EXCERPTED TEXT |

Hosting on Google Cloud

Posted in Software on 24 January 2024

In this post I will detail my experiences with hosting on the cloud and why I came to do so.

The problem

Before migrating to the cloud I was using a VPS instance with a hosting provider I had been using for around fifteen years. I’ve loved the support I’ve had from them. Every concern or question has been addressed.

I was running an older version of Ubuntu Server and given my recent playing with SvelteKit I had come to realise the latest version of NodeJS I could run wasn’t enough to do much with.

When I raised a ticket to wipe and reinstall the instance I was told they no longer provide support for their VPS packages.

This was a shame. I’ve loved having their support for many years. It looks like they’ve pivoted to providing managed hosting instead now for PHP applications. This wouldn’t be enough for my wants.

It brought about an opportunity. I could have gone with a Digital Ocean instance or something similar, or I could’ve looked for free options for static hosting. I joked with a few friends that I was going to put this thing on a cloud with Kubernetes and automatic deployments. Then I started playing around.

Playing with Google Cloud

Google makes this easy. At the time of writing you get 300 dollars to play around with to see how cost efficient your solutions are before committing to putting your credit card on the line. I still have concerns that if someone wanted to disrupt me, or if I became popular for some unlikely reason, this could be expensive. I have set up an alert for projected costs, but there is no easy way to turn it off automatically at a price point threshold.

Still, 300 dollars gave me the confidence to play around with a few things to see how well they scale and at what cost.

So far I have used 3 great british pounds of my free trial money, and it’s been a couple of weeks. In that time I’ve built and run containers, set up a SQL instance, load balanced some traffic from a public IP, and stored some static files.

Jumping into Google Cloud’s console was daunting, but I had some supervision from a friend and the excellent documentation. The interface is frankly gigantic.

Static website with Cloud Storage

My first exploration was to chuck some static content into a cloud bucket and point a load balancer at it from a public IP. Setting up the storage was easy and I followed a great guide from their official documentation to make this work.

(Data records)
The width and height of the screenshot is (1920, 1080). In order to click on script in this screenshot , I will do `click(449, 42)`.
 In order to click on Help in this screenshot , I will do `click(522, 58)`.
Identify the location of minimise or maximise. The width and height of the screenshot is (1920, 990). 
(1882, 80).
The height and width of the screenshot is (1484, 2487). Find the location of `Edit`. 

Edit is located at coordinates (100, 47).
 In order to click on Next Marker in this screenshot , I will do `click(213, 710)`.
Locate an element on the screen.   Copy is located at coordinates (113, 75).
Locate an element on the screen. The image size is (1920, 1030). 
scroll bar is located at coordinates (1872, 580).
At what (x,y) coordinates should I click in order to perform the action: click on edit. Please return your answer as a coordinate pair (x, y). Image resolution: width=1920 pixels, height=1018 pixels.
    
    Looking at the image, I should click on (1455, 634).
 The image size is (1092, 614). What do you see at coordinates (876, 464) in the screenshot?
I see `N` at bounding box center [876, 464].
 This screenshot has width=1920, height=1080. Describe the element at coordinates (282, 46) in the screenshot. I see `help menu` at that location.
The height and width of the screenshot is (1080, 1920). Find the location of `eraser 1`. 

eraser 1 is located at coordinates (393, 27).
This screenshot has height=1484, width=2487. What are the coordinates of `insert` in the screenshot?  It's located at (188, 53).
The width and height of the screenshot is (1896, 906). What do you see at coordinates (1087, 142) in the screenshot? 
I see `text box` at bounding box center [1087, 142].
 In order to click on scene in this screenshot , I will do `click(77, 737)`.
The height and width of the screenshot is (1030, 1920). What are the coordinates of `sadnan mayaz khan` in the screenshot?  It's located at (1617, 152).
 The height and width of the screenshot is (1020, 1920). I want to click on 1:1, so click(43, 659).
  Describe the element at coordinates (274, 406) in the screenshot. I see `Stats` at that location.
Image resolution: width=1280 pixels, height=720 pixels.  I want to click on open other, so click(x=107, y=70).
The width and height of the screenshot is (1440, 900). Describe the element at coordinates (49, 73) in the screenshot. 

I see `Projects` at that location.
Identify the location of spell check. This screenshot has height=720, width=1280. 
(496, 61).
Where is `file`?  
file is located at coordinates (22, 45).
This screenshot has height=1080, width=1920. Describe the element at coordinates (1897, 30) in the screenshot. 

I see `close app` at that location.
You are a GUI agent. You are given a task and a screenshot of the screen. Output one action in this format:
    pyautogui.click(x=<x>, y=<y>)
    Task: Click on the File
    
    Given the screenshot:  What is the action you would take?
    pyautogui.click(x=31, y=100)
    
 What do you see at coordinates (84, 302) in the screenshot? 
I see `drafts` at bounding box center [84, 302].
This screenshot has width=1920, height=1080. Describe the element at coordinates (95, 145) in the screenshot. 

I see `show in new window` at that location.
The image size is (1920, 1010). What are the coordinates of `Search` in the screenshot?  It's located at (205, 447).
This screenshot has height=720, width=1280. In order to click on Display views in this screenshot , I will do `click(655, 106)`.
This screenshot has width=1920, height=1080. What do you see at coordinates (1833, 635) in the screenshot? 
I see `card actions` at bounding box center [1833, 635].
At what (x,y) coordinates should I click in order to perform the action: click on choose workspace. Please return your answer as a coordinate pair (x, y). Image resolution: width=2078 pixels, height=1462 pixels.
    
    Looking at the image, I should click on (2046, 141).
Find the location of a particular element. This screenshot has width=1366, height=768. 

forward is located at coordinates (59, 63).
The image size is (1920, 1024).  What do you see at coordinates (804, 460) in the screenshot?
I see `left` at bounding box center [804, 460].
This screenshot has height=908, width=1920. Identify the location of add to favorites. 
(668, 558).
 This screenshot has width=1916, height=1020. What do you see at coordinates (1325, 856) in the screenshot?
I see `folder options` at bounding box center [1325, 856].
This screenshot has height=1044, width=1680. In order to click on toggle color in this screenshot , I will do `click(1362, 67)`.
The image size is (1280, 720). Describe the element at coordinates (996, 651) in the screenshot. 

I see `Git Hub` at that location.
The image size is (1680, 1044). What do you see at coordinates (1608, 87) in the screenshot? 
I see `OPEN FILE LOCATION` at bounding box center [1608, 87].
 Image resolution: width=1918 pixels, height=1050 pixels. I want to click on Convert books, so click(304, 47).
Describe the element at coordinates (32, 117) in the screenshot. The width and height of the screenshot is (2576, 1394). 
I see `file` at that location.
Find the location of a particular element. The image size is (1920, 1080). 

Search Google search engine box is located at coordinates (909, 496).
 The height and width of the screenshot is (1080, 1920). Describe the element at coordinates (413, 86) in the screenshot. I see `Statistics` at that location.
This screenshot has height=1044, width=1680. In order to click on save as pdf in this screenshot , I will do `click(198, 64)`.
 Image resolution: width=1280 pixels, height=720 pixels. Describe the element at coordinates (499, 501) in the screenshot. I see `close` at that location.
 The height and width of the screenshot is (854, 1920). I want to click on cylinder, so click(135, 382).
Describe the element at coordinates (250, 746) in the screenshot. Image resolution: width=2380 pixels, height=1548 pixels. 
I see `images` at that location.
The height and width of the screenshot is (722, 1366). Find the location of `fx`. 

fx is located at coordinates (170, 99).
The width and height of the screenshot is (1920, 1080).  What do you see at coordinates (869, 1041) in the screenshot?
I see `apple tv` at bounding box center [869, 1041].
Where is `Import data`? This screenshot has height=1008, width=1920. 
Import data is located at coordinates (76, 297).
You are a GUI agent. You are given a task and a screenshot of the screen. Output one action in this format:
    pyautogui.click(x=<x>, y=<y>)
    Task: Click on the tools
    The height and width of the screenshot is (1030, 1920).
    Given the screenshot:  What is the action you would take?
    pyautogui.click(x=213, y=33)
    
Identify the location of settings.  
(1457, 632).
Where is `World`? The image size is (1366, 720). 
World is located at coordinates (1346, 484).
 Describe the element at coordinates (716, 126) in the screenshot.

REQUESTS |
1. Please explain, in one to three sentences, why the Google Cloud hosting post says the author could not keep hosting with the longtime provider.
2. Carry on with the Google Cloud hosting post from the point where it stops.

ANSWERS GIVEN |
1. The author's VPS ran an older version of Ubuntu Server, and the latest NodeJS it could run wasn't enough for the author's SvelteKit work. When the author asked for the instance to be wiped and reinstalled, the provider said it no longer supported its VPS packages. Its new managed hosting for PHP applications wouldn't meet the author's needs.

2.
Google makes it easy to update Cloud Storage with an Rsync command built into their gcloud utility.

Using a Cloud Load Balancer instead of Nginx was a bit of a trial, but once I got the hang of URL maps and the load balancer console, I was cooking on gas.

I’ve managed to set it up to direct multiple hosts at a single IP address, feeling that this would reduce costs.

Running web apps with Cloud Run

My next challenge was running a Directus CMS instance so I can feed these static sites at build time. For my blog I use flat files but for a few projects I’m using the Directus API and its beautiful user interface instead.

I was worried when starting a Cloud SQL instance that my pennies would escape like raindrops from a cloud. That didn’t happen. I imagine this is the most expensive part of my setup but there are options for smaller instances using fewer CPUs and less memory (although Google recommends you do not use them for production apps).

Cloud Run lets you run a Docker container or it will build an app from source code. I built my app with Directus installed as an NPM package and ran it (there is a simple repo demonstrating it on GitHub).

After changing some environment variables on the container and setting up a connection to my SQL instance (as per the guides in the documentation) I was again, cooking on gas.

The beauty of this is you can specify how long the container stays active for. If I don’t receive any traffic from Directus for 15 minutes the container shuts down. It’ll take another ten seconds (or thereabouts) to start up from a request from a cold start but it proves that you’re not wasting CPU cycles with idle applications.

Cloud Functions and Cloud Build

My next steps will be using Cloud Functions and Cloud Build. I would love to press a button or push to Git and see my websites automatically update. I have a few tasks that would be well suited to Cloud Functions too. I’m looking forward to playing with these.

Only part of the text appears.